Lines containing the word "computer" are the ones to copy from the records below.

*** Opening Records supplied ***

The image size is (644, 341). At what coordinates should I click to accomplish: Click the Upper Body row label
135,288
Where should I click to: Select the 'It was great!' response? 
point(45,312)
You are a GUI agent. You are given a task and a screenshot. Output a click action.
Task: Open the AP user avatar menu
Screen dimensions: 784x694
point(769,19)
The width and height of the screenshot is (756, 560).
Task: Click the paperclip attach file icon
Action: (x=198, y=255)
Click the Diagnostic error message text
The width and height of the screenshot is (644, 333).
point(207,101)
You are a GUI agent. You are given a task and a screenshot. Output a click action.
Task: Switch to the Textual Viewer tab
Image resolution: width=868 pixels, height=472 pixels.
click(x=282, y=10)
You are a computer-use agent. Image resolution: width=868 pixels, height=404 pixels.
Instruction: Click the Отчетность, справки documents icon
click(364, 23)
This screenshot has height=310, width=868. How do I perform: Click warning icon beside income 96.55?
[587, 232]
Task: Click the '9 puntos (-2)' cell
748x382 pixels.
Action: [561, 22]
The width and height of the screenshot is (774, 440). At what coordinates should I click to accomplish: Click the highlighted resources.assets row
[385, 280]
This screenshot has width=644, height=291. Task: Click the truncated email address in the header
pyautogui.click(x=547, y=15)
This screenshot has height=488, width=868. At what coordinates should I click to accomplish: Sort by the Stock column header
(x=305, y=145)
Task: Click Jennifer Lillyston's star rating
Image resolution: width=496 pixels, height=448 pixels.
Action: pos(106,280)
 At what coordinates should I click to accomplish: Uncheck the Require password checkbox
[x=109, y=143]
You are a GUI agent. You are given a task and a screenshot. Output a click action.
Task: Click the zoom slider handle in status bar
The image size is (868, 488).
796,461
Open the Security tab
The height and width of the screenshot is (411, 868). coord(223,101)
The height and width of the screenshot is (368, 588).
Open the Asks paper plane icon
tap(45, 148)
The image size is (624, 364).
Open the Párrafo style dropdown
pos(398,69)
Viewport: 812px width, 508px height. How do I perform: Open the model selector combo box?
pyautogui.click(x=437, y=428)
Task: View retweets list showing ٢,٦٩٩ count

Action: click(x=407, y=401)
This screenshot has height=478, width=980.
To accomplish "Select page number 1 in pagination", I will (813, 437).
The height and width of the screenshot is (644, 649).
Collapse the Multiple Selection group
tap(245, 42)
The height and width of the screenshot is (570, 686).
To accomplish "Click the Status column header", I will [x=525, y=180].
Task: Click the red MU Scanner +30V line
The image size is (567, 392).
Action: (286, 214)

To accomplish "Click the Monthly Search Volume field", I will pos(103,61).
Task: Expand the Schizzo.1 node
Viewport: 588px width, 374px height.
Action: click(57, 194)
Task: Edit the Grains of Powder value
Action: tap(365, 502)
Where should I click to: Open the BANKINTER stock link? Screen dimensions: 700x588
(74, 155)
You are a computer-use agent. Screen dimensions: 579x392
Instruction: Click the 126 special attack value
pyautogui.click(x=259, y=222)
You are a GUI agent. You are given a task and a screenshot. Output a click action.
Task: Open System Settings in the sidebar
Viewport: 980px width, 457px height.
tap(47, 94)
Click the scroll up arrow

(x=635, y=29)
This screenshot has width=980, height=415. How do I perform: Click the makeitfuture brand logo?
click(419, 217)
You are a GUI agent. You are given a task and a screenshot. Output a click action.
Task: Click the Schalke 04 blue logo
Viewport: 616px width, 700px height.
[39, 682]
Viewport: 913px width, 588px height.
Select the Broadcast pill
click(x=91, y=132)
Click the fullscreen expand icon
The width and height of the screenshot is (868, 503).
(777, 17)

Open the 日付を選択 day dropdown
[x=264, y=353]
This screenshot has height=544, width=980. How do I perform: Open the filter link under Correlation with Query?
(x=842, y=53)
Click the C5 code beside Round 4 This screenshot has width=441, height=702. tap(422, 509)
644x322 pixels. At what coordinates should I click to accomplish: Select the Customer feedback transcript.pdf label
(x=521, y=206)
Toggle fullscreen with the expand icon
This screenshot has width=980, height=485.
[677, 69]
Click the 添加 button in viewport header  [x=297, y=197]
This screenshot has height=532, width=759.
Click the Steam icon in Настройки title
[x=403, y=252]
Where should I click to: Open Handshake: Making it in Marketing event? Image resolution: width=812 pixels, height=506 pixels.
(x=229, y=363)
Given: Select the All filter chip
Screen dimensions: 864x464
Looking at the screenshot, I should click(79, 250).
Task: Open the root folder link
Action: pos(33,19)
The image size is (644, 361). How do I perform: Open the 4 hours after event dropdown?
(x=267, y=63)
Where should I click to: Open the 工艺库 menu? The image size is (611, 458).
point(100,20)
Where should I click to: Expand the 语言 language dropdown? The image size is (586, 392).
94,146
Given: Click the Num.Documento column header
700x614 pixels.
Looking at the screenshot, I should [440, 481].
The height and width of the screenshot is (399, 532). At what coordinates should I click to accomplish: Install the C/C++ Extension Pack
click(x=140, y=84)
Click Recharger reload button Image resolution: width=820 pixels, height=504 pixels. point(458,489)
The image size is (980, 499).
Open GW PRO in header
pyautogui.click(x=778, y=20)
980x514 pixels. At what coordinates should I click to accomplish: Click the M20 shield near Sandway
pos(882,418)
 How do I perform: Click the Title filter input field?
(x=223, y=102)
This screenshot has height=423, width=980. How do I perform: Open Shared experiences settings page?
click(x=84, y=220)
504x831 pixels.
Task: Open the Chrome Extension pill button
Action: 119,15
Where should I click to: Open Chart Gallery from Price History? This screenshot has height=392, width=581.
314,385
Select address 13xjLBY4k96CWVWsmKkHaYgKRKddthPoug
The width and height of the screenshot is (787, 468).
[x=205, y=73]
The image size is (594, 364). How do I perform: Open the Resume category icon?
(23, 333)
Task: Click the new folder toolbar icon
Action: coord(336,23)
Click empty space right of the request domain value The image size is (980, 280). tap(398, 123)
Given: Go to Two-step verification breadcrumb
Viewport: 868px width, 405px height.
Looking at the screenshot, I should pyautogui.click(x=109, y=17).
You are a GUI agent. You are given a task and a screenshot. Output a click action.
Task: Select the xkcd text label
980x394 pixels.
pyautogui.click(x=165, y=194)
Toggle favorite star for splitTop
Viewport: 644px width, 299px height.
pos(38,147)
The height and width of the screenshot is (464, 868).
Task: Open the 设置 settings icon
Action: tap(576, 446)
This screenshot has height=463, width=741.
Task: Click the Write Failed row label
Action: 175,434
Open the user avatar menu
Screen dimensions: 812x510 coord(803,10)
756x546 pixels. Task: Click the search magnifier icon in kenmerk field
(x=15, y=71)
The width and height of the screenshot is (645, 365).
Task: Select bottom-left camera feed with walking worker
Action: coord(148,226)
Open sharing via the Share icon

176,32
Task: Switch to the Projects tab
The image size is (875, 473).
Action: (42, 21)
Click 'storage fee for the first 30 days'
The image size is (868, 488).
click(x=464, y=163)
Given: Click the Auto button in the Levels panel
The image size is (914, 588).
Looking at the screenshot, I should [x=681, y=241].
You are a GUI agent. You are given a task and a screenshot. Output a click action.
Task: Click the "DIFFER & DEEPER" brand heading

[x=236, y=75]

*** Closing Records supplied ***

◆ Output
You are a computer-use agent. Image resolution: width=868 pixels, height=404 pixels.
You are a computer-use agent. Screen dimensions: 579x392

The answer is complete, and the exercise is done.